Warner Bros. had argued in part that the depiction of the tattoo was simply parody and protected as fair use. But the judge in the Tyson tattoo case disagreed. “This use of the tattoo did not comment on the artist’s work or have any critical bearing on the original composition,” she said. “There was no change to this tattoo or any parody of the tattoo itself.”

The case ultimately settled out of court.

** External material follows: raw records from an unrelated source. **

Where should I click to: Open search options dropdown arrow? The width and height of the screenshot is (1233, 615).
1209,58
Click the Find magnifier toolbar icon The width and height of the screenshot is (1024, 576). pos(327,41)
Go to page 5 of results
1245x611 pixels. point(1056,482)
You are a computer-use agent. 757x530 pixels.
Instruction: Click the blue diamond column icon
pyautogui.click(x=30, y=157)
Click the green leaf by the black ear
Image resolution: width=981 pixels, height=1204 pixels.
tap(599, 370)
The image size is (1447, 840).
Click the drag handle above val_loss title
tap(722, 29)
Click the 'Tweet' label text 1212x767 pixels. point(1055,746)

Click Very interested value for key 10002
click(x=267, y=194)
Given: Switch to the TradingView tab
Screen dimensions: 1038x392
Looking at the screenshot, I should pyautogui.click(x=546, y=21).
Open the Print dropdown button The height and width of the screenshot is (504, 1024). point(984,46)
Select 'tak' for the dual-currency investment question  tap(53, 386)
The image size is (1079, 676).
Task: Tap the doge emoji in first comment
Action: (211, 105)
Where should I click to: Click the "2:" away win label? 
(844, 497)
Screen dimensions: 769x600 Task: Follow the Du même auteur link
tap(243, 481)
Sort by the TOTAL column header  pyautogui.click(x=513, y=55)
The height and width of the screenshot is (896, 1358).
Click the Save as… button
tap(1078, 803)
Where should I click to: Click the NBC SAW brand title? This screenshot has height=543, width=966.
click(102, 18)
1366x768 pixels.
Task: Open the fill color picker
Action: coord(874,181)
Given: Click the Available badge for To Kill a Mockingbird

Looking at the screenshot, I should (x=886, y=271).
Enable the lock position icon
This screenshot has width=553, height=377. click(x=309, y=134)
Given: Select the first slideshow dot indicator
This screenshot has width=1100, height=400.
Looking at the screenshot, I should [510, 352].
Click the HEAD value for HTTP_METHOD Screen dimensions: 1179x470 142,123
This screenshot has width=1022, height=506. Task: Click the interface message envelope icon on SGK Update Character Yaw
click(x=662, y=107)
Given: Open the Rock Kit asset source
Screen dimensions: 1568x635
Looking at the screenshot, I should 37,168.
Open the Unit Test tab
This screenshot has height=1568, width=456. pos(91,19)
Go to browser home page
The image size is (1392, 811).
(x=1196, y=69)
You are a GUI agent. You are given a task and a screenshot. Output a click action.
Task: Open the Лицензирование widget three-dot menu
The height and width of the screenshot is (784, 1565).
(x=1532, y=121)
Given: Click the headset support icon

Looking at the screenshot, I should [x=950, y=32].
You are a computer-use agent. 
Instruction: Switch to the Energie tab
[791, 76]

Since then there have been several copyright disputes involving tattoos. In 2012, a tattoo artist who inked mixed-martial-arts fighter Carlos Condit sued video game maker THQ Inc. for depicting Condit’s lion tattoo on a game character resembling the fighter. Also, the National Football League Players Association has warned players to seek copyright waivers from their tattoo artists to guard against lawsuits in the event images of the tattoos are used—intentionally or not—in advertisements, video games and other media.

Lawyers foresee copyright waivers becoming a fixture in tattoo parlors. “I don’t doubt that in many larger tattoo parlors it will become standard that some type of document is presented to those who are going to have tattoos put on them stating that those tattoos have been created by the tattoo artist or the parlor,” says entertainment lawyer Jerry Glover of Leavens, Strand, Glover & Adler in Chicago.

Some have worried that all this litigation could result in people having to sign over the rights to their body anytime they are tattooed. But so far the case law has suggested that simply getting a tattoo doesn’t mean the body and its art has to be shrouded whenever a camera is near. Instead, it’s the tattoo design that cannot be misappropriated.

“When you tattoo somebody, what you are giving them is an implied license to live their life,” says professor Yvette Joy Liebesman of Saint Louis University School of Law. “They don’t have to be concerned about the way the tattoo is displayed on themselves. The issue is copying that tattoo on somebody else.”

For the most part, a regular Joe who gets a tattoo shouldn’t confront this issue since most of the cases deal with tattoos on famous people. So breathe easy—most likely that Mickey Mouse tattoo on your ankle isn’t drawing much attention from anybody, other than, perhaps, your mother.